Senior Tories are understood to be concerned that sacking Ms Braverman would ignite her campaign to become party leader. But a second Tory insider also dismissed that as a risk, saying: “Once she loses her platform as Home Secretary, people will lose interest in her.”

They said No 10 looked “politically weak” for keeping her in post. “They should have sacked her a long time ago.

“[Mr Sunak] now needs to make a virtue of it and turn it into a strength and say anyone with this divisive rhetoric is not welcome here.

“He needs to say, ‘I’m backing the cops’. The worst thing No 10 could do now is turn this into an argument about the ministerial code and due process.”

But the Home Secretary has won at least one Tory MP over.

“She is trying to get all this nonsense sorted out with the police, and it is not easy, so I back her,” says a backbencher, who is usually a Braverman-sceptic. But I know there is a lot of tension in the Cabinet about it.”

While Ms Braverman was looking safe for the weekend on Friday night, many are wondering whether the Prime Minister’s long-awaited Cabinet reshuffle will be brought forward to next week and see the Home Secretary replaced.

“She was always going to be sacked,” says a senior Tory who describes Ms Braverman’s behaviour as “bonkers”. “She’s trying to make it look like she made it happen, rather than she was just sacked for ineptitude.”

Despite the backlash reaching something of a fever pitch, many suggest it would have been impossible to get rid of Ms Braverman before today’s controversial pro-Palestine march and far-right counter demonstrations have run their course.

This would risk the Home Secretary being able to turn around and tell Mr Sunak she was right to question the police’s role, if the Armistice Day demonstrations are marred by violence.

One MP says: “I think it could be a shitshow on Saturday if the Met aren’t careful… It’s gotten to a very unpleasant position and I do worry where we’re going to end up with this.”

A Tory insider agrees: “What if it kicks off on Saturday, she will be able to say ‘I was right’.”

The Supreme Court’s decision to deliver its long-awaited verdict on the Rwanda deportation scheme on Wednesday, further complicates matters.

Ms Braverman has made the policy a cornerstone of her work in Cabinet and some believe that if the judgment goes against the Government, the Home Secretary could immediately break ranks to call for the UK to quit the European Convention on Human Rights.

However, she is also seen by some as the ideal person to front up and operationalise the scheme if it gets judges’ approval. “I’m sensing all is hanging in the balance,” says a Tory MP.

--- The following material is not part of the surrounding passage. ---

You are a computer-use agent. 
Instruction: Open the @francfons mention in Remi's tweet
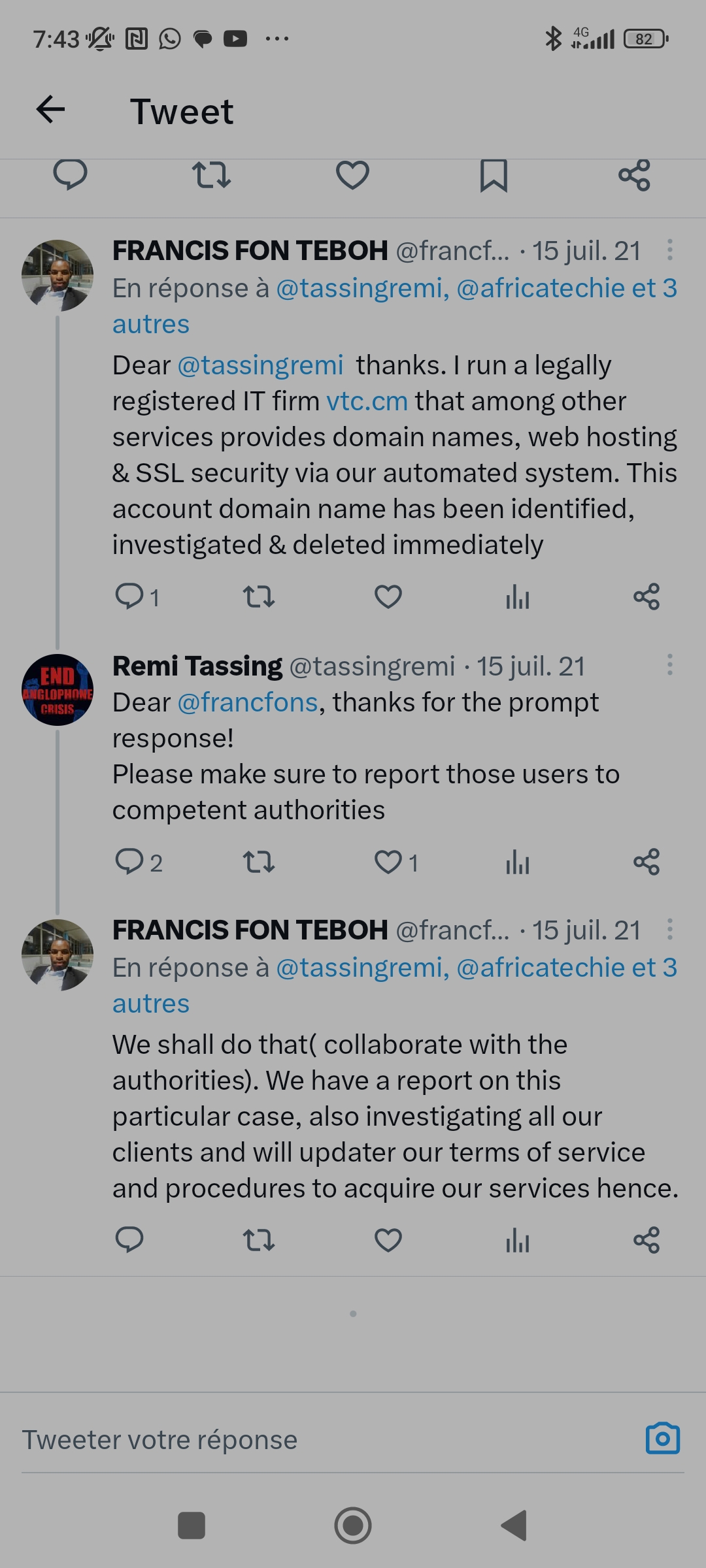click(248, 702)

But even if Ms Braverman has been a perfect foil for Mr Sunak as he attempts to “stop the boats”, her row with the police has changed the mood.

“Her relationship with the police is going to be totally f**ked,” a Tory insider says: “The Home Secretary doesn’t have any power over the police – you do it by being nice to them, that’s the only way that relationship works, by having an open channel of communication where you are not bollocking them publicly all the time…

“If that breaks down the whole thing just doesn’t work. If you are going to make law and order a big part of your election strategy, you can’t have the police rowing in public with the Government.”

But the delays to the long awaited reshuffle has left some wondering whether it will ever happen, with a backbencher joking they thought it would finally happen “shortly after HS2 was finished construction”.

However there were signs at Tuesday’s King’s Speech debate that Mr Sunak’s patience has finally run out, according to one minister. They were watching as Sir Keir Starmer urged the Prime Minister to “think very carefully” about the influence of Ms Braverman who was seated next to him. Mr Sunak was stony-faced as the Labour leader delivered his warning.

“His body language said a lot,” the minister says. “He was leaning away from her.”